EXERCISE INPUT —

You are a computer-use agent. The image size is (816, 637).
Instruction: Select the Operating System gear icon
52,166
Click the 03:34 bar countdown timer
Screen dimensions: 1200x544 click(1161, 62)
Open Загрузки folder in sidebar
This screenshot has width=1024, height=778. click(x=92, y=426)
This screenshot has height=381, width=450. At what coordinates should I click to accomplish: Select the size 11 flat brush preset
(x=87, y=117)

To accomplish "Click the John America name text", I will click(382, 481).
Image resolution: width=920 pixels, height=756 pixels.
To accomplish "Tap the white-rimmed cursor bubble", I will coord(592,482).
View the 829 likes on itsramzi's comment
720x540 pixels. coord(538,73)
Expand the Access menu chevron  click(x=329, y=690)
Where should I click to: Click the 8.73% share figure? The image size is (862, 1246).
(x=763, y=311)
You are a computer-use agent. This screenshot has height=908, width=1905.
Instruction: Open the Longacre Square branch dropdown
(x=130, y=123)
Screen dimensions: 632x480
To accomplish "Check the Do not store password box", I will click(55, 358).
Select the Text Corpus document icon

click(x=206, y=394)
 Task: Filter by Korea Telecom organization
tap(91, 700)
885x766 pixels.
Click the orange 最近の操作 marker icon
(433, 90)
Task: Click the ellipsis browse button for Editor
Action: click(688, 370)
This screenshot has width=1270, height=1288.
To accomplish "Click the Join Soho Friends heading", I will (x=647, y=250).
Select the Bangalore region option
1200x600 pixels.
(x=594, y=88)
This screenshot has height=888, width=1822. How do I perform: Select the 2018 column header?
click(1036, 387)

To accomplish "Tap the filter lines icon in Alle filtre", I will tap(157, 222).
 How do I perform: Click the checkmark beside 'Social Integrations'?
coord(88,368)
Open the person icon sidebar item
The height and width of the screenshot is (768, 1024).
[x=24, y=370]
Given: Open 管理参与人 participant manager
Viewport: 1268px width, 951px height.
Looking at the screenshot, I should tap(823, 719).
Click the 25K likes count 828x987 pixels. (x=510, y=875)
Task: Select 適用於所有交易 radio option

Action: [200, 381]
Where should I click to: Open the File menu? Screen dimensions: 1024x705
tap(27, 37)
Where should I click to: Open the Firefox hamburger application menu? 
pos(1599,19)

WORK ORDER — The listing is to be retyped in full, exactly as shown.

TASK ANSWER —
You are a computer-use agent. The image size is (816, 637).
Instruction: Select the Operating System gear icon
52,166
Click the 03:34 bar countdown timer
Screen dimensions: 1200x544 click(1161, 62)
Open Загрузки folder in sidebar
This screenshot has width=1024, height=778. click(x=92, y=426)
This screenshot has height=381, width=450. At what coordinates should I click to accomplish: Select the size 11 flat brush preset
(x=87, y=117)

To accomplish "Click the John America name text", I will click(382, 481).
Image resolution: width=920 pixels, height=756 pixels.
To accomplish "Tap the white-rimmed cursor bubble", I will coord(592,482).
View the 829 likes on itsramzi's comment
720x540 pixels. coord(538,73)
Expand the Access menu chevron  click(x=329, y=690)
Where should I click to: Click the 8.73% share figure? The image size is (862, 1246).
(x=763, y=311)
You are a computer-use agent. This screenshot has height=908, width=1905.
Instruction: Open the Longacre Square branch dropdown
(x=130, y=123)
Screen dimensions: 632x480
To accomplish "Check the Do not store password box", I will click(55, 358).
Select the Text Corpus document icon

click(x=206, y=394)
 Task: Filter by Korea Telecom organization
tap(91, 700)
885x766 pixels.
Click the orange 最近の操作 marker icon
(433, 90)
Task: Click the ellipsis browse button for Editor
Action: click(688, 370)
This screenshot has width=1270, height=1288.
To accomplish "Click the Join Soho Friends heading", I will (x=647, y=250).
Select the Bangalore region option
1200x600 pixels.
(x=594, y=88)
This screenshot has height=888, width=1822. How do I perform: Select the 2018 column header?
click(1036, 387)

To accomplish "Tap the filter lines icon in Alle filtre", I will tap(157, 222).
 How do I perform: Click the checkmark beside 'Social Integrations'?
coord(88,368)
Open the person icon sidebar item
The height and width of the screenshot is (768, 1024).
[x=24, y=370]
Given: Open 管理参与人 participant manager
Viewport: 1268px width, 951px height.
Looking at the screenshot, I should tap(823, 719).
Click the 25K likes count 828x987 pixels. (x=510, y=875)
Task: Select 適用於所有交易 radio option

Action: [200, 381]
Where should I click to: Open the File menu? Screen dimensions: 1024x705
tap(27, 37)
Where should I click to: Open the Firefox hamburger application menu? 
pos(1599,19)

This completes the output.